Tragedy strikes U.S. postal office
January 31, 2006
By Tim Molloy THE ASSOCIATED PRESS
GOLETA, Calif. – A former postal worker who had been put on medical leave for psychological problems shot five people to death at a huge mail-processing center and then killed herself in what was believed to be the nation’s deadliest workplace shooting ever carried out by a woman.
The attack Monday night was also the biggest bloodbath at a U.S. postal installation since a massacre 20 years ago helped give rise to the term “going postal.”
Investigators would not release the killer’s name or discuss a motive for the attack.
The rampage – the nation’s first deadly postal shooting in nearly eight years – sent employees running from the sprawling Southern California complex, and prompted authorities to warn nearby residents to stay indoors as they searched for the killer.
The 44-year-old woman had not worked at the plant for more than two years, but still managed to get inside the fenced and guarded Santa Barbara Processing and Distribution Center, apparently by driving her car close behind another vehicle through a gate, Santa Barbara County Sheriff Jim Anderson said.
She then opened fire with a 9 mm handgun, reloading at least once during the rampage, Anderson said.
Authorities found two people dead outside the plant, blocks from the University of California, Santa Barbara.

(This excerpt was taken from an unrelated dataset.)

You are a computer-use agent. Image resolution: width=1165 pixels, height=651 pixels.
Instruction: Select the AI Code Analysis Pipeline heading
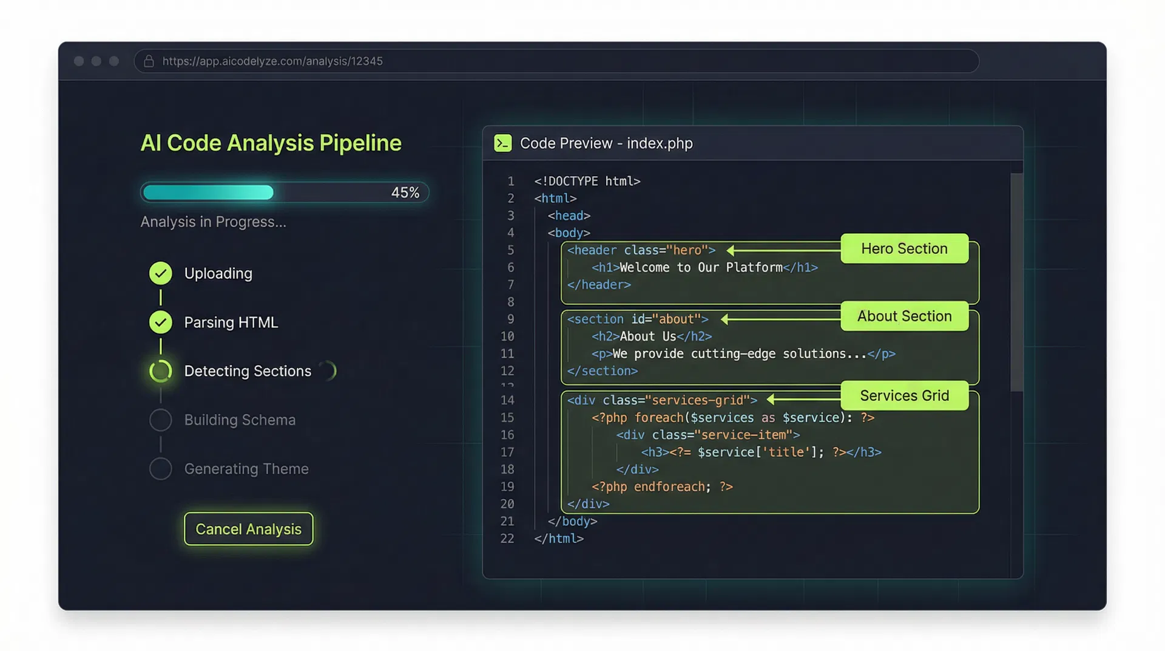(271, 143)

Another body was just outside the door, and a wounded woman was just inside. Three more bodies – including that of the killer – were farther inside.
The wounded woman was hospitalized in critical condition. She had been shot in the head.
All of the killer’s victims were believed to be employees at the postal center.
Postal Inspector Randy DeGasperin said the woman was placed on medical leave in 2003 for psychological reasons. He said she had been removed from the building by sheriff’s deputies that year for acting strangely. She made no threats, but other workers were afraid she might hurt herself, authorities said.
DeGasperin said that it was unclear if she targeted certain people or fired at random, but “chances are she might have known her victims.”
The sheriff said the woman’s hair had been cut, and her appearance was different from when she worked at the plant. Her electronic pass card had been taken away when she stopped working at the facility, he said.
James Alan Fox, a criminologist at Northeastern University in Boston and an expert on homicides, said the death toll might be the highest ever for any workplace shooting carried out by a woman.
“Men, more than women, tend to view their self-worth by what they do” at work, Fox said.
Men also appear more prone to use violence in seeking revenge while “women tend to view murder as a last resort,” he said.
Postal employee Charles Kronick told KEYT-TV in Santa Barbara that he was inside the building when he heard shots.
“I heard something that sounded like a pop, and then I heard a couple seconds later, another pop, pop, pop,” Kronick said.
Kronick said his boss came running over and told him to get out of the building, and “we all hightailed it out real quick.”
Some 50 to 60 employees were seen running from the plant, and many fled to a fire station across the street.